Investing in real estate is a great way to grow your wealth, and now a great time to grow your portfolio. If you’re new to the rental property business, you’re most likely unaware of the option to use your retirement account for investing in real estate. Using your retirement account is not only a fantastic vehicle, but also a particularly powerful tool that many should take the time to learn about.

Traditionally, IRA owners are limited to investments like stocks, bonds, mutual funds and CDs; things that are easier to manage. With a Self-Directed IRA, however, it gives you the opportunity to diversify your investments more fully.

Using a Self-Directed IRA not only expands your portfolio, but it allows you to be comfortable with the assets you have. Additionally, with real estate purchased with a Self-Directed IRA, capital gains can be tax-deferred or tax-free, depending on the IRA. So, it’s a great tax shelter because the property’s income essentially goes into the IRA as an investment. You don’t have the same taxes and it’s a much better environment for investors, overall.

After you have set up your Self-Directed IRA account, you need to find a custodian who has vast knowledge on the subject. Generally, people rarely hear of Self-Directed IRAs because the typical custodians tend to be banks or brokerages. However, these institutions typically only offer stocks and mutual funds.

In order to invest in assets like real estate, you have to find a custodian that allows you to invest in an array of asset types. Once a qualified custodian is found, you must transfer your existing IRA(s) to them. After that, you’re free to find a property you are interested in. Keep in mind, however, that when you close on the property, you must have the custodian make the deposit and the purchase.

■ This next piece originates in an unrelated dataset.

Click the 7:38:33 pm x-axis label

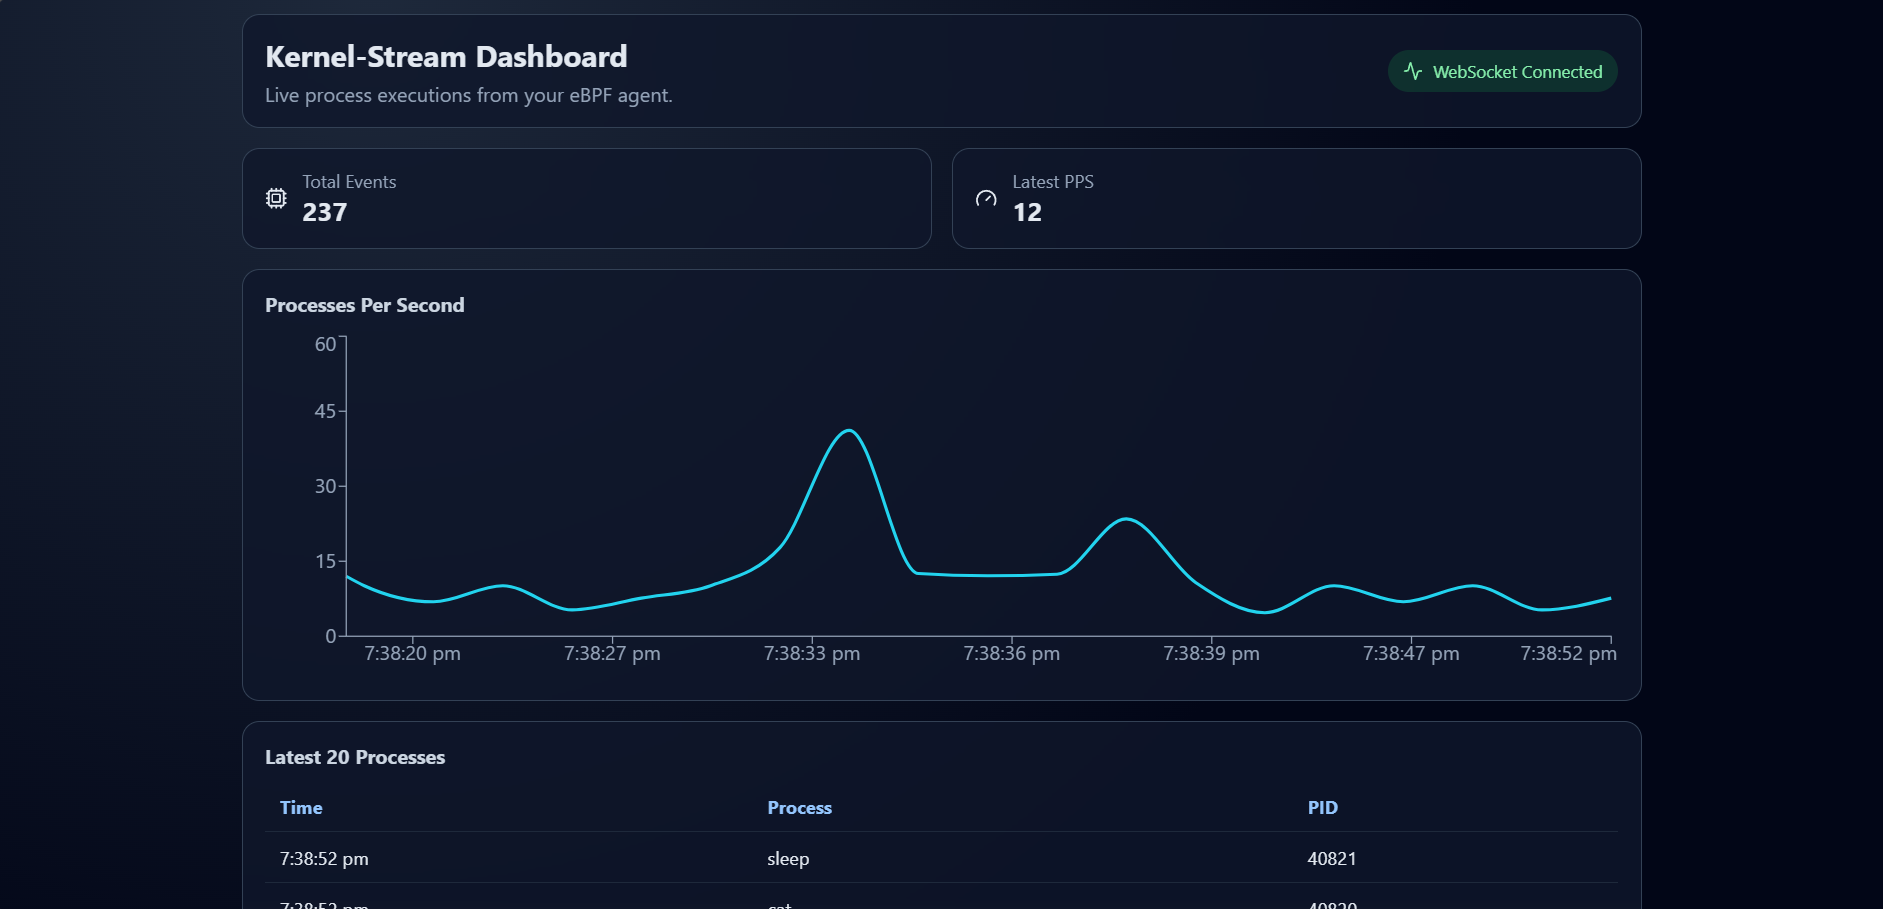(811, 654)
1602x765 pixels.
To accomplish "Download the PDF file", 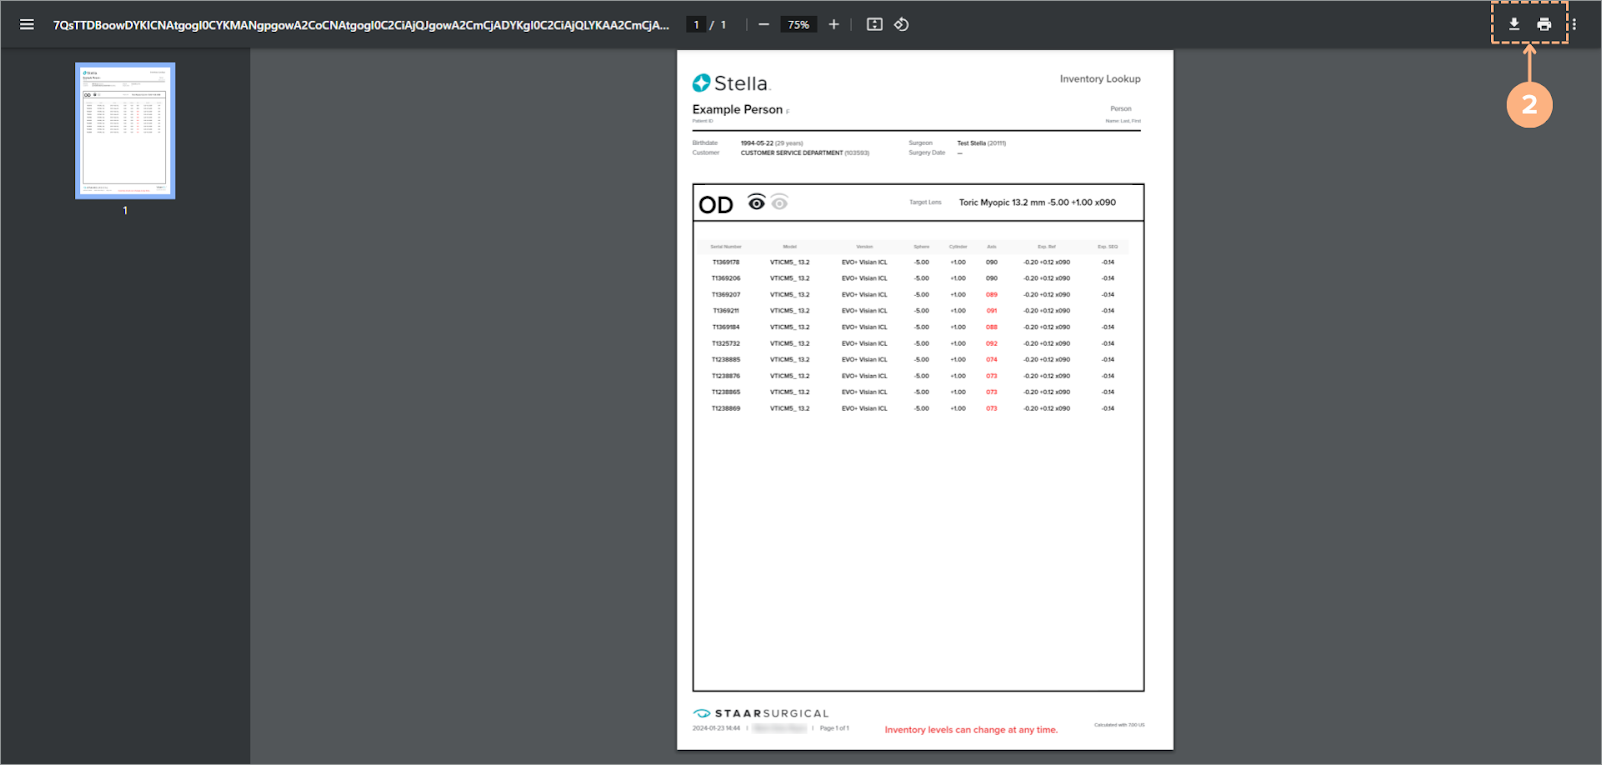I will point(1514,24).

This is important because according to IRS rules, the transaction with your retirement plan must be made by a custodian. If the transaction is not made by the custodian, then the party involved is considered “disqualified” and the transaction is deemed “prohibited.”


According to the IRS, a disqualified party is:

  • The IRA owner or the spouse of the owner
  • The IRA owner’s lineal descendants and ascendants
  • An entity with combined ownership greater than 50 percent by a disqualified person(s)
  • A 10 percent owner, officer, director or highly compensated employee of such entity
  • A fiduciary of the IRA or person providing services to the IRA


With a changing market, now is a great time to research and consider investing in real estate with your IRA. With the right assistance, using a Self-Directed IRA to obtain real estate can be quite simple.